*** Opening Page extract ***
It looks like I probably won’t get where I wanted on tobacco control in White Rock. But it is looking more likely that we will be making some incremental progress… so that’s a good thing.

Yesterday, the Social Committee recommended to City Council that smoking be not permitted at the entrances to public facilities and on patios of bars and restaurants. I was hoping to have parks also be smoke-free, and wanted to have tobacco products hidden from view of minors in corner stores and pharmacies. But one member of the committee noted that society needs time to adapt and making incremental change is progress – better than where we are now. They were concerned about going further than the community is ready for and then having problems with compliance.

They stated that it is the committee’s vision that White Rock become a smoke-free city and that their recommendation should be seen as another step towards that goal. Hopefully council will share that goal and that intention.
*** Closing Page extract ***
*** Opening Dataset entries ***
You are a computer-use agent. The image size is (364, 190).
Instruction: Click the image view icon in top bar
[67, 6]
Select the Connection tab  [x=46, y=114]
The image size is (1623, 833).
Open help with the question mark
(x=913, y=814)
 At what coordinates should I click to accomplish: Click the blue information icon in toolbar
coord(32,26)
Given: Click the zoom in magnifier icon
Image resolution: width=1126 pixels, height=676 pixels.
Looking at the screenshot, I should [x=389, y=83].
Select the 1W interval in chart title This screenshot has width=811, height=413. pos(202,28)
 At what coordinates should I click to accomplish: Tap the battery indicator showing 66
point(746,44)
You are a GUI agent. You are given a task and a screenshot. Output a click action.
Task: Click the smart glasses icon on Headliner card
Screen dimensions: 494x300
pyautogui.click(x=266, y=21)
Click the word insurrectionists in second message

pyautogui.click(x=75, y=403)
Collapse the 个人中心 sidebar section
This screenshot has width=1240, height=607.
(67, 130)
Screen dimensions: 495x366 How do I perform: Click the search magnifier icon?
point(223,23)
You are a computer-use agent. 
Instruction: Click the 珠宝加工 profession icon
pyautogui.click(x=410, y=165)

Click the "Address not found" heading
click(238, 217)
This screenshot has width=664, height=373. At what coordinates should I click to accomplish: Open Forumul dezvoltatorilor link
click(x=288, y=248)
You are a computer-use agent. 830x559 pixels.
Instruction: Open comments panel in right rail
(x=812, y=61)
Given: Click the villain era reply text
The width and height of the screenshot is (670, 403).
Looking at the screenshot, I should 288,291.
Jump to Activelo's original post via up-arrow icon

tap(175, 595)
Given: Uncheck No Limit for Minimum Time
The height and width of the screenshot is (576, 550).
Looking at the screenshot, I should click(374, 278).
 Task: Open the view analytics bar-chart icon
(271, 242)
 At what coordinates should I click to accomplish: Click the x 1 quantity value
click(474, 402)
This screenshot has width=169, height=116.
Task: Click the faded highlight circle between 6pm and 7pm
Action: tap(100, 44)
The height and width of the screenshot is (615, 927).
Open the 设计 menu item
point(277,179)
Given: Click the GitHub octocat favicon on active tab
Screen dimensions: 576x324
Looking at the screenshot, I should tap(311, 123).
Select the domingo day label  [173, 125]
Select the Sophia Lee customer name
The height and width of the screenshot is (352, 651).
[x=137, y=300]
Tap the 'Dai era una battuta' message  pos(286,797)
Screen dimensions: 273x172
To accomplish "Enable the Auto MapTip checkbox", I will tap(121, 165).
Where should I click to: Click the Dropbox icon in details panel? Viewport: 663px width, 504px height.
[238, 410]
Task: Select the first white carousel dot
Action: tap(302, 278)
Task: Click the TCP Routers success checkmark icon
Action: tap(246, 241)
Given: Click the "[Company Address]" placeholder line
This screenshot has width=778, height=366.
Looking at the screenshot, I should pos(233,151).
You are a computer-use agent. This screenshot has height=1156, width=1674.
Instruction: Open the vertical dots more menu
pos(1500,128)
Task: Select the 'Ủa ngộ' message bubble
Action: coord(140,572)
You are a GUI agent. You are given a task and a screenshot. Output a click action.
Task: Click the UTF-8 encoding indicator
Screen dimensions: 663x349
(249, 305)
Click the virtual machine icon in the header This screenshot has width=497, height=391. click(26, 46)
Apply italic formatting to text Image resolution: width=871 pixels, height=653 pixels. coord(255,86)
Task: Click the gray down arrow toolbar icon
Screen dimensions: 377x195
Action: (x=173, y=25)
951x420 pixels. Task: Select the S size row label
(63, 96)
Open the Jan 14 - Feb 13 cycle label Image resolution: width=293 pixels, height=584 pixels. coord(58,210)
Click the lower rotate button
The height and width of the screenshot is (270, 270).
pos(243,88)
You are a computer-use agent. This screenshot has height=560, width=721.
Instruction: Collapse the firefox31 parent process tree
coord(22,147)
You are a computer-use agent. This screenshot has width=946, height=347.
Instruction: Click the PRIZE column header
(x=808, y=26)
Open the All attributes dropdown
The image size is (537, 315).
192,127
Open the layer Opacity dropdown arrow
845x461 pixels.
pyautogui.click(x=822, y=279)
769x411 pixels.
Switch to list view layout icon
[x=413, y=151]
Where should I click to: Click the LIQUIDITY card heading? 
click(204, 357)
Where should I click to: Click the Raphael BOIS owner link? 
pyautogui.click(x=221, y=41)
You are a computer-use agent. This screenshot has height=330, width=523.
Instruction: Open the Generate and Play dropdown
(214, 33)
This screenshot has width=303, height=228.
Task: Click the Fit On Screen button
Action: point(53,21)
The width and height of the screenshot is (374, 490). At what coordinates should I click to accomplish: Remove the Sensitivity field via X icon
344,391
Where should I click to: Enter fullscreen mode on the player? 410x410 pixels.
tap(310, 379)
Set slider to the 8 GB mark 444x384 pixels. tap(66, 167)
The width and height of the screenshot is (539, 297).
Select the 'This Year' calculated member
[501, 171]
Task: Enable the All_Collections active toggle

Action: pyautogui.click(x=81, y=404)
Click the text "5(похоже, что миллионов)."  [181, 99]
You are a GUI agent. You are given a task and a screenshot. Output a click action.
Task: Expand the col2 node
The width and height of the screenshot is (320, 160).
*** Closing Dataset entries ***
**Work instructions:**
a) From the tobacco control post, extract the passage starting at "Yesterday, the Social" and ending at "and that intention.".
b) Please rewrite the paragraph of the tobacco control post that begins "Yesterday, the Social Committee recommended" as a short bulleted list that keeps its main facts.

**Written responses:**
a)
Yesterday, the Social Committee recommended to City Council that smoking be not permitted at the entrances to public facilities and on patios of bars and restaurants. I was hoping to have parks also be smoke-free, and wanted to have tobacco products hidden from view of minors in corner stores and pharmacies. But one member of the committee noted that society needs time to adapt and making incremental change is progress – better than where we are now. They were concerned about going further than the community is ready for and then having problems with compliance.

They stated that it is the committee’s vision that White Rock become a smoke-free city and that their recommendation should be seen as another step towards that goal. Hopefully council will share that goal and that intention.

b)
- The Social Committee recommended to City Council that smoking not be permitted at entrances to public facilities or on patios of bars and restaurants.
- The writer had hoped parks would also be smoke-free and that tobacco products would be hidden from minors' view in corner stores and pharmacies.
- One committee member said society needs time to adapt and that incremental change is progress, better than the current situation.
- The member was concerned that going further than the community is ready for could lead to problems with compliance.